TEXT PASSAGE>
What effects does immigration have on society? Some are obvious and can be seen with the naked eye. Immigrants may look different. They may dress differently and have different habits.
Other effects are less obvious and must be studied using social science. Do immigrants commit more or less crime than natives? Do they pay more in taxes than they take in public services? Do they shift the culture one way or the other? These questions are not straightforward to answer. You need to get your hands on the right data and enough of it. You need to use appropriate statistical methods. And even then, a definitive answer may elude you.
Different researchers studying the same question with the same data often get different, sometimes very different, results. This was shown in a 2022 paper by Nate Breznau and colleagues, which I covered in the Daily Sceptic.
Seventy-three teams of researchers were invited to take part in a study on the extent to which idiosyncratic decisions by researchers influence the results of their analyses. All teams were given the same data and asked to test the same hypothesis, namely “that greater immigration reduces support for social policies among the public”.

SET EXERCISE 1>
In the entries from the line with "#instance-segmentation (419, 486)" to the line with "Pelotte (129, 2313)", substitute "years" for "ans" and write those lines out again with nothing else altered.
The passage on immigration and the entries after it have nothing to do with each other.

MATERIAL FOR THIS EXERCISE>
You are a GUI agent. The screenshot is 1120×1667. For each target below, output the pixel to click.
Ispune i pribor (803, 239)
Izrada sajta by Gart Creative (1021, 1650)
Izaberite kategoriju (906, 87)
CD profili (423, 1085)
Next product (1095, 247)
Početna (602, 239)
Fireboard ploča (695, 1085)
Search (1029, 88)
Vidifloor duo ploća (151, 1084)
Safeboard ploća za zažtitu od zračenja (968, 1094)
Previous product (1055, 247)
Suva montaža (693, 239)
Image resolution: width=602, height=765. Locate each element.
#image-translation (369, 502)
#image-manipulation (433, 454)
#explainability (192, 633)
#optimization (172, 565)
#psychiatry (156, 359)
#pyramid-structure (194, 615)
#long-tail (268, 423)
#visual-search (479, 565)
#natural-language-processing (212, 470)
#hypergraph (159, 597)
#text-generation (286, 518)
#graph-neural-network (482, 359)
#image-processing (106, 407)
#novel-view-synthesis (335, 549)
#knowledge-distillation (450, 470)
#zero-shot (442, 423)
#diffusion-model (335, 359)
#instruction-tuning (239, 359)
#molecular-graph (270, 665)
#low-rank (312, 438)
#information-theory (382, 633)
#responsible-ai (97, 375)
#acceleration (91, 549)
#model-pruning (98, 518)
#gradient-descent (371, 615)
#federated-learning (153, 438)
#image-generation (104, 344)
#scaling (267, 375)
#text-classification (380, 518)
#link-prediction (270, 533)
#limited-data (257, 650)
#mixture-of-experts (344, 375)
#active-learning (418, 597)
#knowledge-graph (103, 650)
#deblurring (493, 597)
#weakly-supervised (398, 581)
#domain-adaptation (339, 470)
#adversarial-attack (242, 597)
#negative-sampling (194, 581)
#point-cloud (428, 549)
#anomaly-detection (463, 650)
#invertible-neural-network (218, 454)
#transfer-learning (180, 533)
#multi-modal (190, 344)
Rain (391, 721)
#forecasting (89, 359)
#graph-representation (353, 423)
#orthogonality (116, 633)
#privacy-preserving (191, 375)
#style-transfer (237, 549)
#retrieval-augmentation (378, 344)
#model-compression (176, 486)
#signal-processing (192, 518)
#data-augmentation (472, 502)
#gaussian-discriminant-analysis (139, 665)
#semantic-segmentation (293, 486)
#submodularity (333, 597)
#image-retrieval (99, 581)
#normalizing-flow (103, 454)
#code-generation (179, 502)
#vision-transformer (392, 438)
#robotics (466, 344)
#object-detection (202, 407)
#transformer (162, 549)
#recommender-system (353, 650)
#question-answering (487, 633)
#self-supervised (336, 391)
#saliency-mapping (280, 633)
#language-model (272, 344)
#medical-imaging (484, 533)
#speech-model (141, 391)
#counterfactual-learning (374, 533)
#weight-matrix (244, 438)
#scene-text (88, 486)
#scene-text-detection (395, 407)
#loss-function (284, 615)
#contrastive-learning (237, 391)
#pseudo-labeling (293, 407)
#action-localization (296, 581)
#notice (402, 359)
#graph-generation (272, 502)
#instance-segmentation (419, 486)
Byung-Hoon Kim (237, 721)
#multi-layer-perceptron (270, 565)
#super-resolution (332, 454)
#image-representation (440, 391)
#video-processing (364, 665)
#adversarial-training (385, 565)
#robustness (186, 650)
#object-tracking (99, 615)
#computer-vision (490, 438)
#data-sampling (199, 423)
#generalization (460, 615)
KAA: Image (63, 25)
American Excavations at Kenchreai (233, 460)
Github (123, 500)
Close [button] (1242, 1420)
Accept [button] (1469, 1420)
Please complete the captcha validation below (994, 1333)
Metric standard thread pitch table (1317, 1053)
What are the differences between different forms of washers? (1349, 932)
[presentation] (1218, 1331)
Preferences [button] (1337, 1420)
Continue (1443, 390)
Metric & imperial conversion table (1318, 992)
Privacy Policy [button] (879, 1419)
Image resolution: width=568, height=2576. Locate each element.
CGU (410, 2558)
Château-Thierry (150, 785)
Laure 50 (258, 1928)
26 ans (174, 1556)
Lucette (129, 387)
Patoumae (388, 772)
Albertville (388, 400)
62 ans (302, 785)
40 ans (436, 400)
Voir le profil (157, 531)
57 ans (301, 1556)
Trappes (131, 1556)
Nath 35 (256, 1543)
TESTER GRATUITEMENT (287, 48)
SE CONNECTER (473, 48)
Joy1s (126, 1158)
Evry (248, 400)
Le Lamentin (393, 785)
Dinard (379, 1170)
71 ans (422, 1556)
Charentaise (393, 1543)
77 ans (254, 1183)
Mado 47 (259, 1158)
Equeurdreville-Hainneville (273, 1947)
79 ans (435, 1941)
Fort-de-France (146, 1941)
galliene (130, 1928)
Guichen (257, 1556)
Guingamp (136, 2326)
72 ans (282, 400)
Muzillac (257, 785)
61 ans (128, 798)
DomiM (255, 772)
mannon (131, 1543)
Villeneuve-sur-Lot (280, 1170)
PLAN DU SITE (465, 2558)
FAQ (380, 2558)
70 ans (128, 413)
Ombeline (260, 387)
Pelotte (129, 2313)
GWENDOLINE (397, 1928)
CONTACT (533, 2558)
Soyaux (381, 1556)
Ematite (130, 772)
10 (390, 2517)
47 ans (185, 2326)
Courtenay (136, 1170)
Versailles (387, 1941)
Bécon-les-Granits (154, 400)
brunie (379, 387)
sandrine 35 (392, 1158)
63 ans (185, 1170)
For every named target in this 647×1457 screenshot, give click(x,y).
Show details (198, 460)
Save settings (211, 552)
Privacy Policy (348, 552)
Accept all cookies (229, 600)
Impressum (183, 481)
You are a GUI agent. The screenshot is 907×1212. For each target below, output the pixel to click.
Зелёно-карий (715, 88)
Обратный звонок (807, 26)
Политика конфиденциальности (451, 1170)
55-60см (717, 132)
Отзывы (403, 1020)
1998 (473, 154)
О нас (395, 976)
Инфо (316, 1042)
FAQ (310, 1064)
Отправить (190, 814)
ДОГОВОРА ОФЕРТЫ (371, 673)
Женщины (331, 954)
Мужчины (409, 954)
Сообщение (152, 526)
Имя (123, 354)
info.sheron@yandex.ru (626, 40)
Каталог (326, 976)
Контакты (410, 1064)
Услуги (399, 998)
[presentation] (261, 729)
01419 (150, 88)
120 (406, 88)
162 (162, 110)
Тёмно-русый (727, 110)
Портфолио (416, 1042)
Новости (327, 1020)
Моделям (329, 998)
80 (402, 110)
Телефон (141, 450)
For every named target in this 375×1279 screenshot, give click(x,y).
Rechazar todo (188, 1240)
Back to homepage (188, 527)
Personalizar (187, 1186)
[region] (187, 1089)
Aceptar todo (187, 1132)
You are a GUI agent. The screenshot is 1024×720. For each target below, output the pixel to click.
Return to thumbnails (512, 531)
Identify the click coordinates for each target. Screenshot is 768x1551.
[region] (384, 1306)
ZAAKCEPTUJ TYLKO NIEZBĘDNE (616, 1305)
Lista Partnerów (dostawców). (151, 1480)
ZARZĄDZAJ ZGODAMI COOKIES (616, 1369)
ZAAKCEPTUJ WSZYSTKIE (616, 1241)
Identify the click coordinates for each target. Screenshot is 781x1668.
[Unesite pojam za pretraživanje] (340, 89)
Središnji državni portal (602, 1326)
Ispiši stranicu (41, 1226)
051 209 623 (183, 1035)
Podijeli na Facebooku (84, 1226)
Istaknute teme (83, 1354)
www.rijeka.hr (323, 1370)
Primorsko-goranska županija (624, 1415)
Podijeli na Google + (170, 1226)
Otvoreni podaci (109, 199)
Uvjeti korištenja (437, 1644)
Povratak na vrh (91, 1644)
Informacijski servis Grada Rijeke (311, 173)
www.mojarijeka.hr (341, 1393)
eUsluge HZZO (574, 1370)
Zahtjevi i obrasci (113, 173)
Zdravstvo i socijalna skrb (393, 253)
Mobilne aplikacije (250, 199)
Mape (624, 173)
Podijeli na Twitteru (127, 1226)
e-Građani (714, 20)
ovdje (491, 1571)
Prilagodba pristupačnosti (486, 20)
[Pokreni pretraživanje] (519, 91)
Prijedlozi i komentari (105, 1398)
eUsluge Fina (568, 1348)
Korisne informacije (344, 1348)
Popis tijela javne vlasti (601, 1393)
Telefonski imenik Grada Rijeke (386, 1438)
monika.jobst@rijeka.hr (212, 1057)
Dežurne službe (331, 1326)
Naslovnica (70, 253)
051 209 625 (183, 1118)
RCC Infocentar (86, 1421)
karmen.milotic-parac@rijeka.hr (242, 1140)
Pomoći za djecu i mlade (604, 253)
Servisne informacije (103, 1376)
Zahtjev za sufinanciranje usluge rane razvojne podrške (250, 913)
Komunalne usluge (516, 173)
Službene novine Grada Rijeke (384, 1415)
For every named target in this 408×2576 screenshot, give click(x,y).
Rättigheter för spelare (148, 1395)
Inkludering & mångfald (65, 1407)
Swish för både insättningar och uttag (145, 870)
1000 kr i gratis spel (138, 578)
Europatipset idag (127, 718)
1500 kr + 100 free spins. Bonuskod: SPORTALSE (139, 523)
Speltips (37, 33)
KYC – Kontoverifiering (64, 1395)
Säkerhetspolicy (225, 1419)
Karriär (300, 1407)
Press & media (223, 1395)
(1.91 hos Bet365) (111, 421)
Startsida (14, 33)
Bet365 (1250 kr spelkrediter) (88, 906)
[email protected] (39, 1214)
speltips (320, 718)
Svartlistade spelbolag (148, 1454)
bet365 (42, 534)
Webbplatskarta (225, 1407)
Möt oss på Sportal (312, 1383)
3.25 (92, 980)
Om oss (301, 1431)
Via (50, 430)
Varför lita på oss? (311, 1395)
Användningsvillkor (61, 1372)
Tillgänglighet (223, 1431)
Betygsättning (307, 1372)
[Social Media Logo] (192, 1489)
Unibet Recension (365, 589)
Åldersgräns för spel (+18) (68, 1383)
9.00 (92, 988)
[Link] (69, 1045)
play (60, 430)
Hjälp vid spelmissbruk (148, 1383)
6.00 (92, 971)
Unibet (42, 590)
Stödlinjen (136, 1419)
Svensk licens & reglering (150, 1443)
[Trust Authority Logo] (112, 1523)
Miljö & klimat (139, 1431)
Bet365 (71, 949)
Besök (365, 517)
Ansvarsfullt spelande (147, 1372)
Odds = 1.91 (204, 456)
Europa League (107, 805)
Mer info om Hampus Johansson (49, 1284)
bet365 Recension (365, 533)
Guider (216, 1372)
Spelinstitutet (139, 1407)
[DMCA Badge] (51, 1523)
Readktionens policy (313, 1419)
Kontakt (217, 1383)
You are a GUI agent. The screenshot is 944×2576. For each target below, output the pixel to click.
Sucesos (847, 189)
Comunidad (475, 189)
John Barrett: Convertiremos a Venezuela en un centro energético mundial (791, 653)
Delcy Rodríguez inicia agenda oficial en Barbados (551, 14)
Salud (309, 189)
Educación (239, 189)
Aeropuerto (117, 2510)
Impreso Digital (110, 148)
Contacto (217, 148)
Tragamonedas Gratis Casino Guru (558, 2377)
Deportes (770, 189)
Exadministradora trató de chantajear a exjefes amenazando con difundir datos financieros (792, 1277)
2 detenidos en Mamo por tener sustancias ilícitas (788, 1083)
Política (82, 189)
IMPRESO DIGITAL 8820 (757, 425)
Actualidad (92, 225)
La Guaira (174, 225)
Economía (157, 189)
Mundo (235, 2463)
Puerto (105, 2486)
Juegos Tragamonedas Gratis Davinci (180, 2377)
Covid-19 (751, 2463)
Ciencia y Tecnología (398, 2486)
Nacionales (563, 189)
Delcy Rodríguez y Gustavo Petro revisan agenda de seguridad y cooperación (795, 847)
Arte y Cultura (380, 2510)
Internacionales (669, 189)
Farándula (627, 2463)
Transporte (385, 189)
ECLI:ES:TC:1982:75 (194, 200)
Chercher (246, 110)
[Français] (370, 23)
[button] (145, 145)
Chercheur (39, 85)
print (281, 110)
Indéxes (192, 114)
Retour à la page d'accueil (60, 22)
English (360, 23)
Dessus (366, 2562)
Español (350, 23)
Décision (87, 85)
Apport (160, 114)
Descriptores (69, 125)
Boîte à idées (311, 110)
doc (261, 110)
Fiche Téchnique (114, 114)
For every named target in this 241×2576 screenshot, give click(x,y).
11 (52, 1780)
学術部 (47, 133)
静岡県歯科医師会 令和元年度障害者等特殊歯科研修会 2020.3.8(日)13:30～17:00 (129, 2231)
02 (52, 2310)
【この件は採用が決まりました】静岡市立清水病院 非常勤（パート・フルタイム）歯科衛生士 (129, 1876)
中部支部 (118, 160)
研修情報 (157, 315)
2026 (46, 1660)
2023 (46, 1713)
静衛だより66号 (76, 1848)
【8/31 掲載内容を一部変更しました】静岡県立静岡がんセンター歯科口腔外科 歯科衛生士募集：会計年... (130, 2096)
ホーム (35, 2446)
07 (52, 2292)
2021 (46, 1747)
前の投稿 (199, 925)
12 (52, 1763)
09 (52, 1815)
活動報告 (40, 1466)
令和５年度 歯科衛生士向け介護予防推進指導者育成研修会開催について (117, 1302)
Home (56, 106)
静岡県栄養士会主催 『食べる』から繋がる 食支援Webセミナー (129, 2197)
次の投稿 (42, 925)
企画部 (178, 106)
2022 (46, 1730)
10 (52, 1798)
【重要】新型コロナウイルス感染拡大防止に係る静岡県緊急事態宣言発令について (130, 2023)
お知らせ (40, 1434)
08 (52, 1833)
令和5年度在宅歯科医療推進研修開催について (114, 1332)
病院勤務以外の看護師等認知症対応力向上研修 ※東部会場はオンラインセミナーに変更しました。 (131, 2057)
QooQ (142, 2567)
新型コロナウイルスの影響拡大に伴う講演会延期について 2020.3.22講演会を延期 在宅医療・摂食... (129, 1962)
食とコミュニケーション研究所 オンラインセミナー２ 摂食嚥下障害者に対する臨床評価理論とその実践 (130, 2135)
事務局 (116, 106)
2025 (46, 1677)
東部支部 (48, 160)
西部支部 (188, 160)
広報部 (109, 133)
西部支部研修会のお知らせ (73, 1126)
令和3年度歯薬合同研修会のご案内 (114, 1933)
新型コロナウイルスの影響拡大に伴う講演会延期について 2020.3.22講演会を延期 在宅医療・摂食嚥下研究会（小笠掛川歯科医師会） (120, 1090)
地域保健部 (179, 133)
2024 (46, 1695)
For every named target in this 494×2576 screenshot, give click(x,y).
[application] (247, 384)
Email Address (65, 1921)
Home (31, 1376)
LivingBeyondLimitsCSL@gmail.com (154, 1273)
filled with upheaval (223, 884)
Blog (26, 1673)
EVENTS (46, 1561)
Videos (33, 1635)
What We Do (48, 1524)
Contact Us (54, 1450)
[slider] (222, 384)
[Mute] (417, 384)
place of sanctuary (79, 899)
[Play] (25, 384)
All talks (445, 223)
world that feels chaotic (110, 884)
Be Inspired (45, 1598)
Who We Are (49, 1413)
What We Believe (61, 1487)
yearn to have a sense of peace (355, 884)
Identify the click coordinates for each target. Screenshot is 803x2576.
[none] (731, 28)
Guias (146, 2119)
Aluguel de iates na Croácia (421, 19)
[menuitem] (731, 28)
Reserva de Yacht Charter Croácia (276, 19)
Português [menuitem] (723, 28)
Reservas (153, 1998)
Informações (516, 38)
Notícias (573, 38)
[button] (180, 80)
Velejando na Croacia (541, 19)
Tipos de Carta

SET EXERCISE 2>
According to the passage on immigration, how many teams of researchers were invited to take part in the study?

COMPLETE ANSWER 1>
#instance-segmentation (419, 486)
Byung-Hoon Kim (237, 721)
#multi-layer-perceptron (270, 565)
#super-resolution (332, 454)
#image-representation (440, 391)
#video-processing (364, 665)
#adversarial-training (385, 565)
#robustness (186, 650)
#object-tracking (99, 615)
#computer-vision (490, 438)
#data-sampling (199, 423)
#generalization (460, 615)
KAA: Image (63, 25)
American Excavations at Kenchreai (233, 460)
Github (123, 500)
Close [button] (1242, 1420)
Accept [button] (1469, 1420)
Please complete the captcha validation below (994, 1333)
Metric standard thread pitch table (1317, 1053)
What are the differences between different forms of washers? (1349, 932)
[presentation] (1218, 1331)
Preferences [button] (1337, 1420)
Continue (1443, 390)
Metric & imperial conversion table (1318, 992)
Privacy Policy [button] (879, 1419)
Image resolution: width=568, height=2576. Locate each element.
CGU (410, 2558)
Château-Thierry (150, 785)
Laure 50 (258, 1928)
26 years (174, 1556)
Lucette (129, 387)
Patoumae (388, 772)
Albertville (388, 400)
62 years (302, 785)
40 years (436, 400)
Voir le profil (157, 531)
57 years (301, 1556)
Trappes (131, 1556)
Nath 35 (256, 1543)
TESTER GRATUITEMENT (287, 48)
SE CONNECTER (473, 48)
Joy1s (126, 1158)
Evry (248, 400)
Le Lamentin (393, 785)
Dinard (379, 1170)
71 years (422, 1556)
Charentaise (393, 1543)
77 years (254, 1183)
Mado 47 (259, 1158)
Equeurdreville-Hainneville (273, 1947)
79 years (435, 1941)
Fort-de-France (146, 1941)
galliene (130, 1928)
Guichen (257, 1556)
Guingamp (136, 2326)
72 years (282, 400)
Muzillac (257, 785)
61 years (128, 798)
DomiM (255, 772)
mannon (131, 1543)
Villeneuve-sur-Lot (280, 1170)
PLAN DU SITE (465, 2558)
FAQ (380, 2558)
70 years (128, 413)
Ombeline (260, 387)
Pelotte (129, 2313)

COMPLETE ANSWER 2>
Seventy-three teams.